[Dataset excerpts]
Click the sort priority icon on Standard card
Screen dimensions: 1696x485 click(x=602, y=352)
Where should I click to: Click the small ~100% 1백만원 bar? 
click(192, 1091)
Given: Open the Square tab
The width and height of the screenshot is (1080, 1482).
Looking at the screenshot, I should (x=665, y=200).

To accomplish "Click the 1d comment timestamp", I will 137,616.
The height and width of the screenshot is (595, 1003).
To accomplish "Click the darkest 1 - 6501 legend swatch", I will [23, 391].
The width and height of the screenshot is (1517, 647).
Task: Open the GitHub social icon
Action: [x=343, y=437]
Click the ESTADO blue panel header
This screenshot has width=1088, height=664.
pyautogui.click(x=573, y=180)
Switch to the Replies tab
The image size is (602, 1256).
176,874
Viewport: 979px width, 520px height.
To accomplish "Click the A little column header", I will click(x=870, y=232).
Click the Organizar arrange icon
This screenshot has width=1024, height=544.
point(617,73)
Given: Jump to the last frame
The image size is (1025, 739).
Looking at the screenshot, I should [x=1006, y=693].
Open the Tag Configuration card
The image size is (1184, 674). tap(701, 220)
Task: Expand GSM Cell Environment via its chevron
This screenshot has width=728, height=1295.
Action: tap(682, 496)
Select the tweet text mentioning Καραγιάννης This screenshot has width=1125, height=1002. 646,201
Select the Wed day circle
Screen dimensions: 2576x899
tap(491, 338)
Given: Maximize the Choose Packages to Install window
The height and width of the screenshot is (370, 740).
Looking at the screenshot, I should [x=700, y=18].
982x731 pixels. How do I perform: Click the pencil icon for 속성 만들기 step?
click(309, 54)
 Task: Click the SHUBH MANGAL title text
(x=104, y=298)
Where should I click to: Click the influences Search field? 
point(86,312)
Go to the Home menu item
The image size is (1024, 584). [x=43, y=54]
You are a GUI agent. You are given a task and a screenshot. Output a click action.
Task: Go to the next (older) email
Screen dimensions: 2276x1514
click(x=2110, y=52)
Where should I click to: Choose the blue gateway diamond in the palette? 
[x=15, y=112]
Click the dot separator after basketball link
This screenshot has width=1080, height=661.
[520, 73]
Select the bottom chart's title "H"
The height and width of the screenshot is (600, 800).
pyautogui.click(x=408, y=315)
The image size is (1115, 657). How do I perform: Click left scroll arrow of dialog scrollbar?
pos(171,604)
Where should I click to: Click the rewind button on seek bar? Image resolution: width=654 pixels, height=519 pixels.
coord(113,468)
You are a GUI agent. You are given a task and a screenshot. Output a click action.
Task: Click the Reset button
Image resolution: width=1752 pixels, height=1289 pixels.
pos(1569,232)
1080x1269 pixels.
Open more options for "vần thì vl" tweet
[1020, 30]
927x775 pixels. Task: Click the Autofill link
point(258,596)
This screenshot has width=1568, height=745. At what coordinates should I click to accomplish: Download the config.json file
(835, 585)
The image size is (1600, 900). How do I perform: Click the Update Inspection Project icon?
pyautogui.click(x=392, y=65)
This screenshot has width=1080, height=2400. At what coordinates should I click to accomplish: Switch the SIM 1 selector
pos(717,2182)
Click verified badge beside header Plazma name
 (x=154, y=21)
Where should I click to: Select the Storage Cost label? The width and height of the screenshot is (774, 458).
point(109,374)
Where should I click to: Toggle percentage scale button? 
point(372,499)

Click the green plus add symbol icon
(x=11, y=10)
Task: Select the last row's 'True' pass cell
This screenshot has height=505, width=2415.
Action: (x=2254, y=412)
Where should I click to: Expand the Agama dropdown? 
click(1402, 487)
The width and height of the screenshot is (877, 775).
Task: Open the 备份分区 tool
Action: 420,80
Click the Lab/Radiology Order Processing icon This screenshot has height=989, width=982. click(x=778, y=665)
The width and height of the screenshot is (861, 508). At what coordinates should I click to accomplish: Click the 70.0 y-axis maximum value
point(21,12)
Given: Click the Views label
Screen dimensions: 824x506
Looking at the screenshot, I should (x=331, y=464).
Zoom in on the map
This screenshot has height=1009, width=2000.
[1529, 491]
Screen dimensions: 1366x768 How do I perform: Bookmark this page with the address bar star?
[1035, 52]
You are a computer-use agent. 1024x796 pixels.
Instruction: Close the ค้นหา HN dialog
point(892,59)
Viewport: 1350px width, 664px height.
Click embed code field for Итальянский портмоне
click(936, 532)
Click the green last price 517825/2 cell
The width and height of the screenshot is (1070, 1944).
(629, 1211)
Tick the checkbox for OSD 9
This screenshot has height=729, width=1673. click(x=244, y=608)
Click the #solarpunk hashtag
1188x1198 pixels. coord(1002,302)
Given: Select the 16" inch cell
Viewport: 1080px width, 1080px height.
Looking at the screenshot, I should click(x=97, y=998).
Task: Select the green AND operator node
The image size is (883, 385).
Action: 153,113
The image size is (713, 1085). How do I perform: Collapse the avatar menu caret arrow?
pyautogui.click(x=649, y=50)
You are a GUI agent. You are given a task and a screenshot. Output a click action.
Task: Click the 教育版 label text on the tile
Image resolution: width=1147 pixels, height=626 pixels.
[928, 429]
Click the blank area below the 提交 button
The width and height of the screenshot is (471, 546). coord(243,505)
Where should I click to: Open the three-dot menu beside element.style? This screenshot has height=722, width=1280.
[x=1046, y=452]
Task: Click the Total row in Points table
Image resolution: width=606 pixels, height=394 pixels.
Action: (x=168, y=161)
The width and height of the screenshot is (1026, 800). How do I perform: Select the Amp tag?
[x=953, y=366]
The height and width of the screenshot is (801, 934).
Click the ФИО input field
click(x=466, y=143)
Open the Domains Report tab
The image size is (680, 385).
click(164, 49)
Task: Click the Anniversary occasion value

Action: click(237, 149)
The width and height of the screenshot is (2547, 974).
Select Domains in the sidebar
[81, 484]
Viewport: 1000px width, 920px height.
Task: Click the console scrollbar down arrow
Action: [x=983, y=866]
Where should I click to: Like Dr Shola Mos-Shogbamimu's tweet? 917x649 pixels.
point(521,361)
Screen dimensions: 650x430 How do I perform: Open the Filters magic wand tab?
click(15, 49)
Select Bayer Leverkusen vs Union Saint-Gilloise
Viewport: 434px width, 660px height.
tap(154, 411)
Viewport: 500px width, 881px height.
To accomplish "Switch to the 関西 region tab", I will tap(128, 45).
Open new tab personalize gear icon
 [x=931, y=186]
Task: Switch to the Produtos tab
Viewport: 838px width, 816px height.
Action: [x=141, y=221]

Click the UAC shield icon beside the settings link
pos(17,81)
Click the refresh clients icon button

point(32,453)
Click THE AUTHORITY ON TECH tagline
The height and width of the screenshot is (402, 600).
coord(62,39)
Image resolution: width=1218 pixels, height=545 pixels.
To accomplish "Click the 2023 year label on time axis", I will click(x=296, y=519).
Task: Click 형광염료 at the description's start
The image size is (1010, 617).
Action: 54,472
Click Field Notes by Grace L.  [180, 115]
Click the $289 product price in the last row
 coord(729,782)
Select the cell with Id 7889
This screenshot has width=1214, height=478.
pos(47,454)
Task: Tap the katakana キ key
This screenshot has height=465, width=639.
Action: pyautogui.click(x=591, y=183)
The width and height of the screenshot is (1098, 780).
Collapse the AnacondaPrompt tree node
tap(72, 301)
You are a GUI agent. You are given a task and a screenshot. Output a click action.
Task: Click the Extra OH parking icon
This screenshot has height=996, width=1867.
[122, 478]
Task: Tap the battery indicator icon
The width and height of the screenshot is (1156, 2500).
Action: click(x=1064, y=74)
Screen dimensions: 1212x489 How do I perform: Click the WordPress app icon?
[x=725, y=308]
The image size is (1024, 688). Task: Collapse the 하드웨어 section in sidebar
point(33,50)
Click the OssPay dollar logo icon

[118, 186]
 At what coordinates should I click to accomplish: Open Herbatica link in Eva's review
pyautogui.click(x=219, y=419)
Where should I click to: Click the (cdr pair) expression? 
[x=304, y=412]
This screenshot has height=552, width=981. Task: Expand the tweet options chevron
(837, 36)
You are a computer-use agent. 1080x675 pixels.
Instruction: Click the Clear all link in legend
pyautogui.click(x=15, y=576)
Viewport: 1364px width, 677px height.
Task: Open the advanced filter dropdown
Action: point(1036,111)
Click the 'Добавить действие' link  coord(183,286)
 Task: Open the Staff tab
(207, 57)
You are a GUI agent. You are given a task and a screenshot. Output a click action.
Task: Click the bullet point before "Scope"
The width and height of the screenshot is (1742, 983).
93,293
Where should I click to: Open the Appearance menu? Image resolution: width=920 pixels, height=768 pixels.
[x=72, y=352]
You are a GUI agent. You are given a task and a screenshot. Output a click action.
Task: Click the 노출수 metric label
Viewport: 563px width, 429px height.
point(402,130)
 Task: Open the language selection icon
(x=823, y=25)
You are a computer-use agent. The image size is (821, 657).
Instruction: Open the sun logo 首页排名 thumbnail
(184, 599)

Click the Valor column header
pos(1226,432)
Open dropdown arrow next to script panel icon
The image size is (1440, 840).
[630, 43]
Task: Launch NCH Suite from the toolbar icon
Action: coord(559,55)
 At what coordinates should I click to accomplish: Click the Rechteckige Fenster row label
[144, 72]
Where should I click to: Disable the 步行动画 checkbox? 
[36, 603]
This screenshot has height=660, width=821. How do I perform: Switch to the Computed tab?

- **WHAT YOU NEED TO DO**: The first line of the records begins the span, and the line containing "Given: Maximize the" ends it. Reproduce that span exactly, both ends included.

- **ANSWER SPACE**:
Click the sort priority icon on Standard card
Screen dimensions: 1696x485 click(x=602, y=352)
Where should I click to: Click the small ~100% 1백만원 bar? 
click(192, 1091)
Given: Open the Square tab
The width and height of the screenshot is (1080, 1482).
Looking at the screenshot, I should (x=665, y=200).

To accomplish "Click the 1d comment timestamp", I will 137,616.
The height and width of the screenshot is (595, 1003).
To accomplish "Click the darkest 1 - 6501 legend swatch", I will [23, 391].
The width and height of the screenshot is (1517, 647).
Task: Open the GitHub social icon
Action: [x=343, y=437]
Click the ESTADO blue panel header
This screenshot has width=1088, height=664.
pyautogui.click(x=573, y=180)
Switch to the Replies tab
The image size is (602, 1256).
176,874
Viewport: 979px width, 520px height.
To accomplish "Click the A little column header", I will click(x=870, y=232).
Click the Organizar arrange icon
This screenshot has width=1024, height=544.
point(617,73)
Given: Jump to the last frame
The image size is (1025, 739).
Looking at the screenshot, I should [x=1006, y=693].
Open the Tag Configuration card
The image size is (1184, 674). tap(701, 220)
Task: Expand GSM Cell Environment via its chevron
This screenshot has width=728, height=1295.
Action: tap(682, 496)
Select the tweet text mentioning Καραγιάννης This screenshot has width=1125, height=1002. 646,201
Select the Wed day circle
Screen dimensions: 2576x899
tap(491, 338)
Given: Maximize the Choose Packages to Install window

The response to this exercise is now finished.